*Activity:*
The copy should hold exactly the lines below from the one that contains "Image resolution: width=1439" through the one that contains "Click the word" and nothing else, so no pictures.

*Supplied entries:*
>>>
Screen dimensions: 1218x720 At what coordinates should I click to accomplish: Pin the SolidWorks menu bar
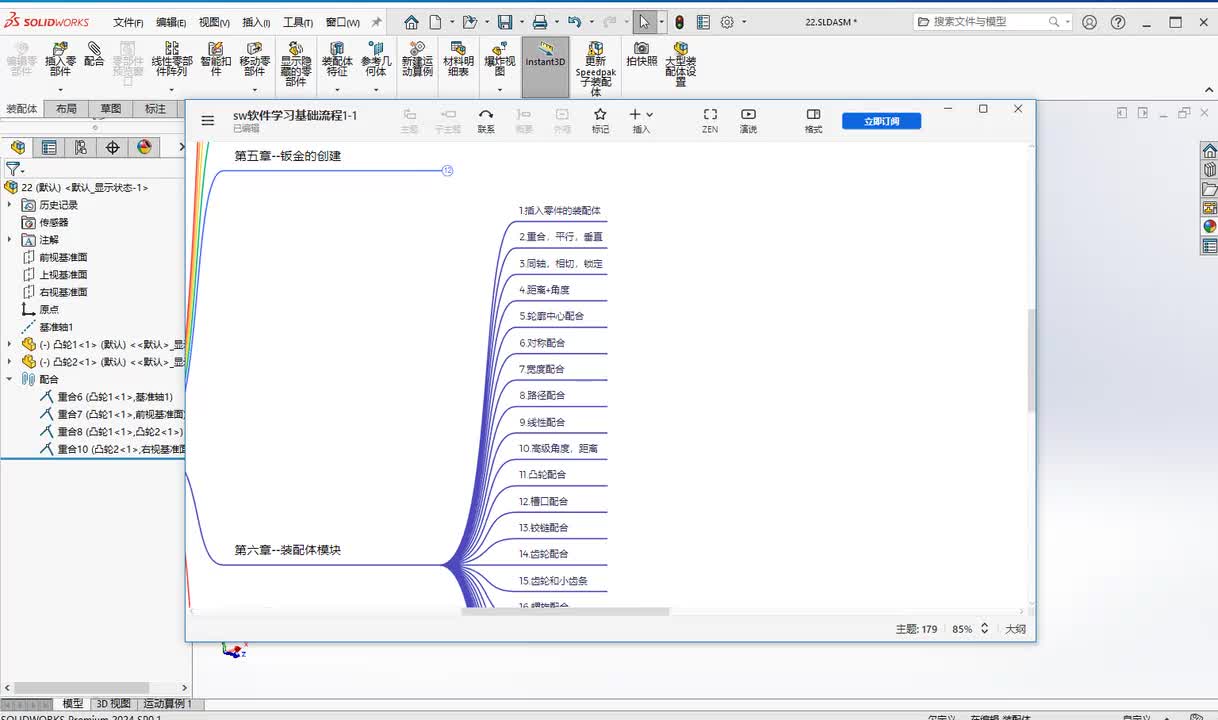[376, 22]
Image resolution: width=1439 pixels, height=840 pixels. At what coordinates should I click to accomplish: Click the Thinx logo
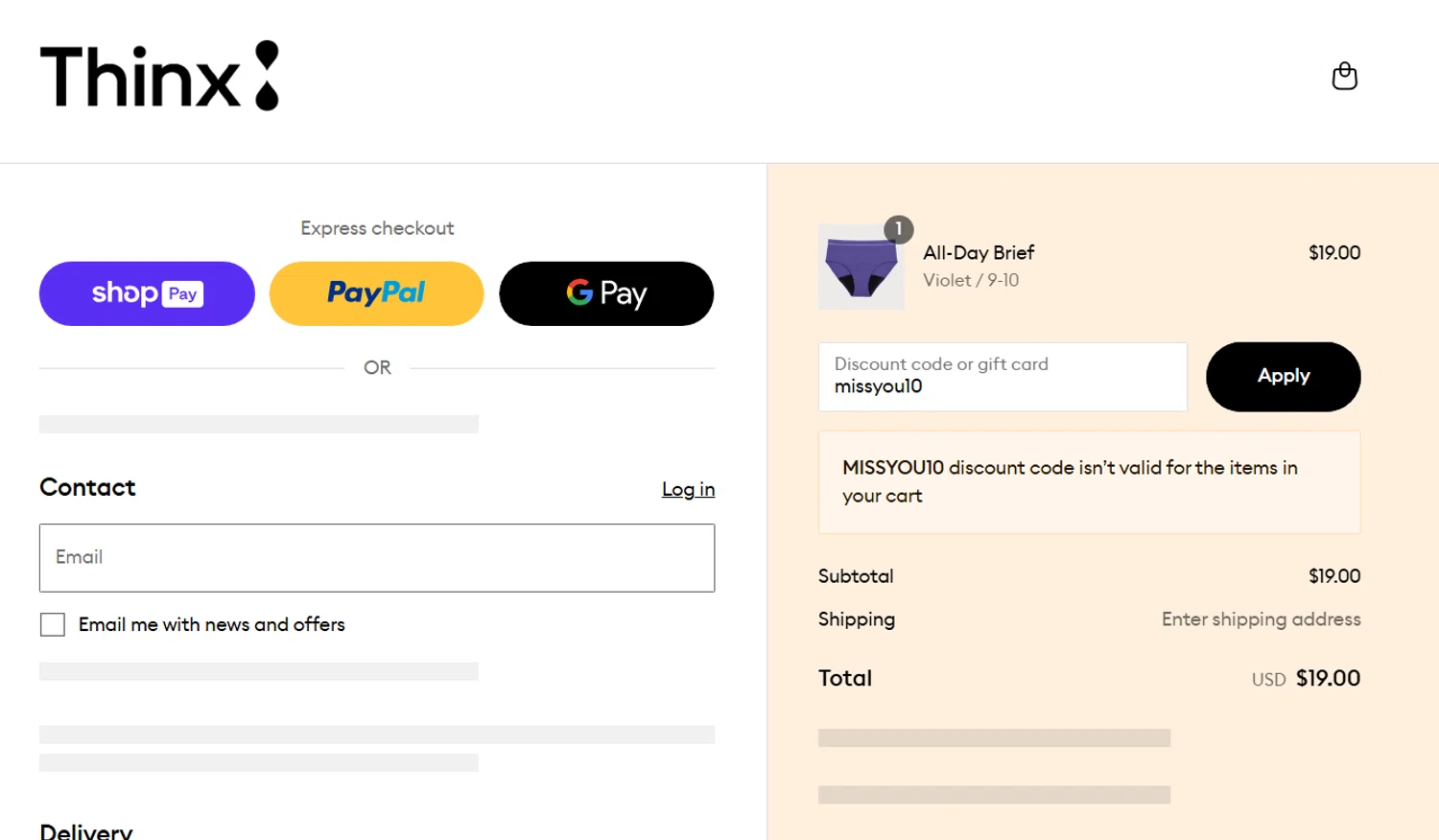coord(159,76)
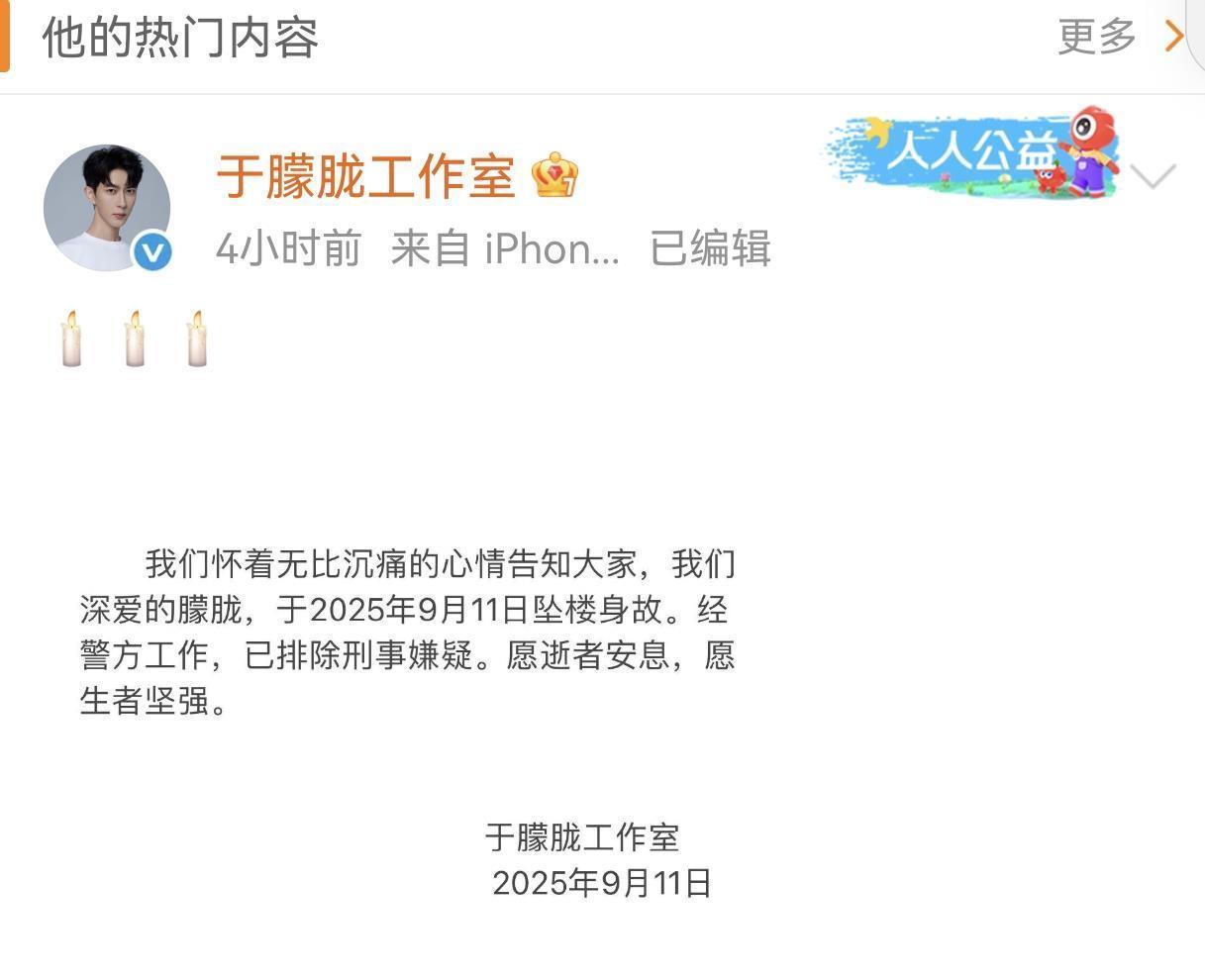The height and width of the screenshot is (980, 1205).
Task: Select the 他的热门内容 section header
Action: click(180, 38)
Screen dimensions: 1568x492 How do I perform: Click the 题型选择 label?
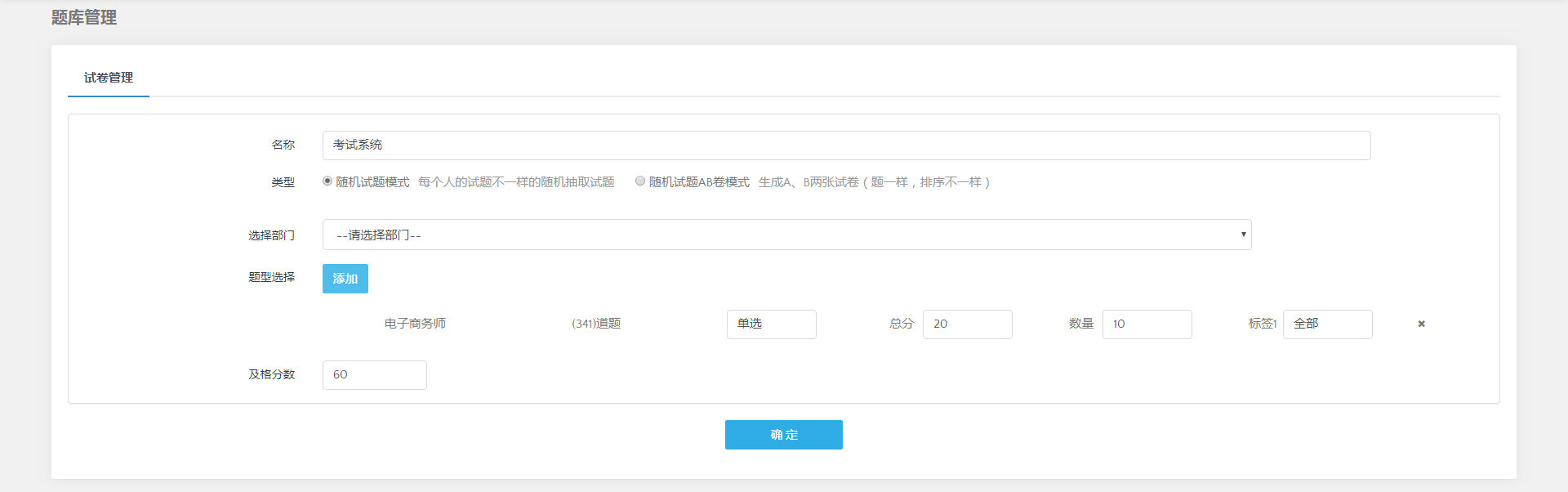(x=271, y=278)
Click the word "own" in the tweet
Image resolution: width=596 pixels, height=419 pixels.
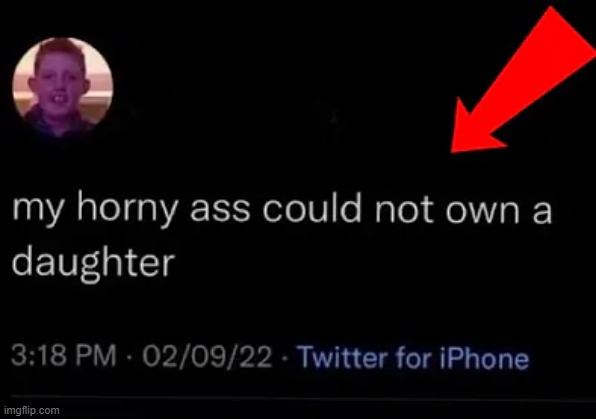tap(482, 214)
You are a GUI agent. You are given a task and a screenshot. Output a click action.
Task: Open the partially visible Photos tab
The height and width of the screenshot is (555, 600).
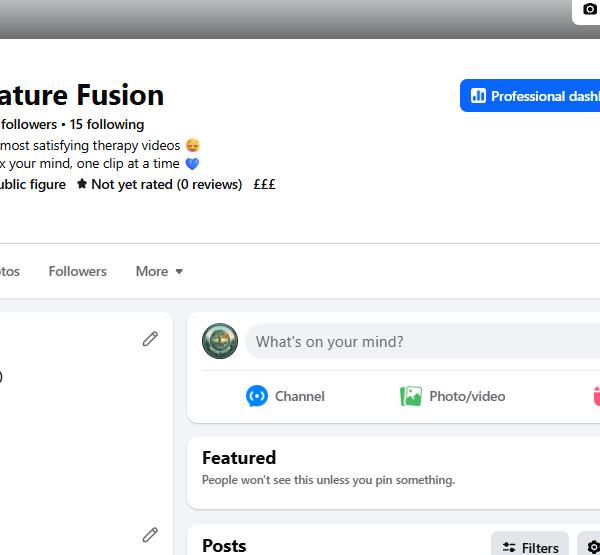(10, 271)
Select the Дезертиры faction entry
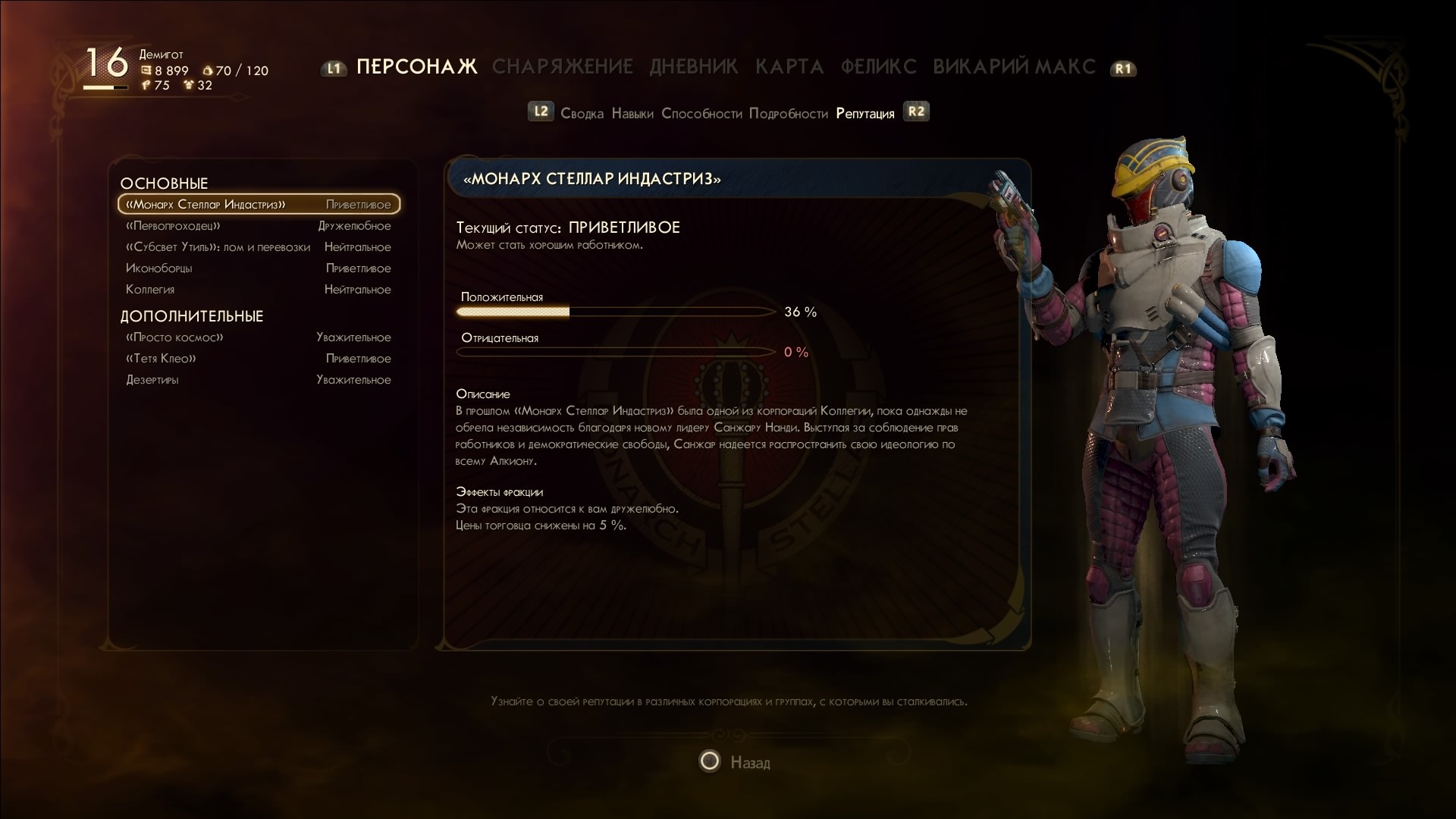The height and width of the screenshot is (819, 1456). point(259,379)
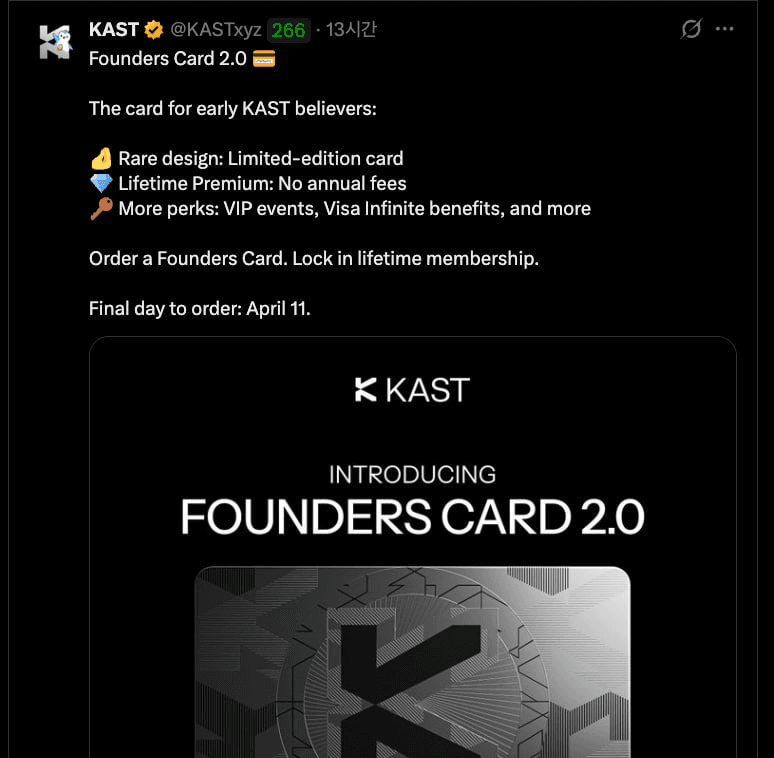The image size is (774, 758).
Task: Click the Final day to order April 11 line
Action: coord(200,309)
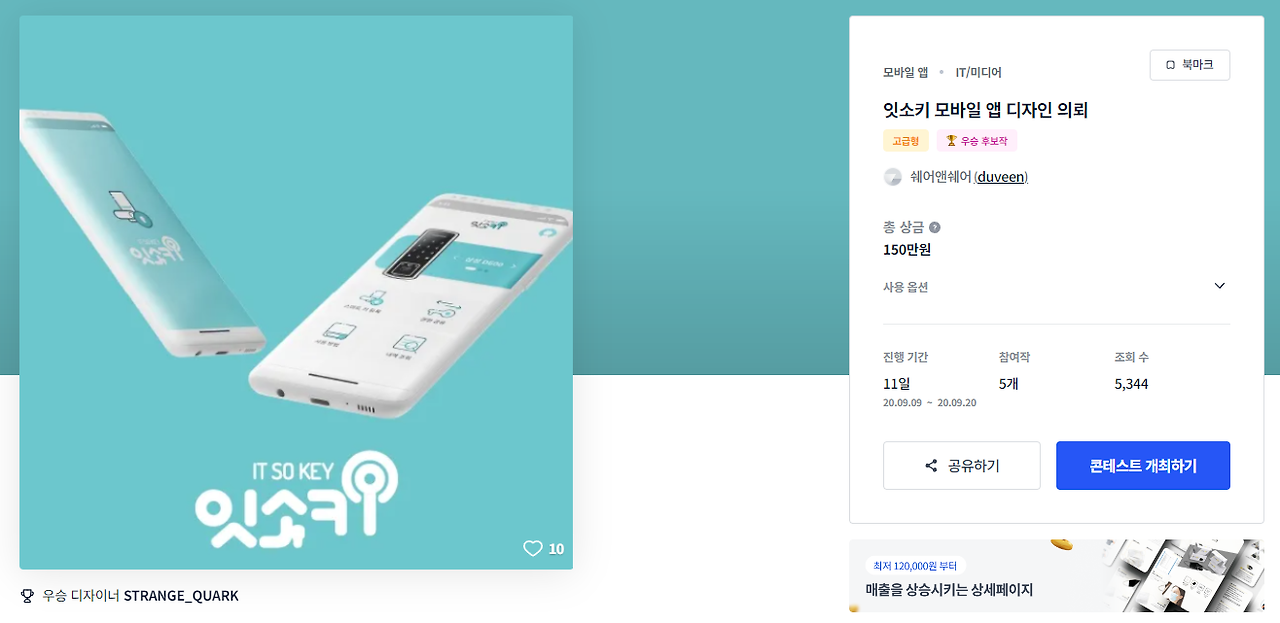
<<<
*Answer below:*
Image resolution: width=1439 pixels, height=840 pixels. At what coordinates should I click to accomplish: Click the Thinx logo
coord(159,76)
The height and width of the screenshot is (980, 1205).
Task: Select the 他的热门内容 section header
Action: click(180, 38)
Screen dimensions: 1568x492 How do I perform: Click the 题型选择 label?
(x=271, y=278)
Click the word "own" in the tweet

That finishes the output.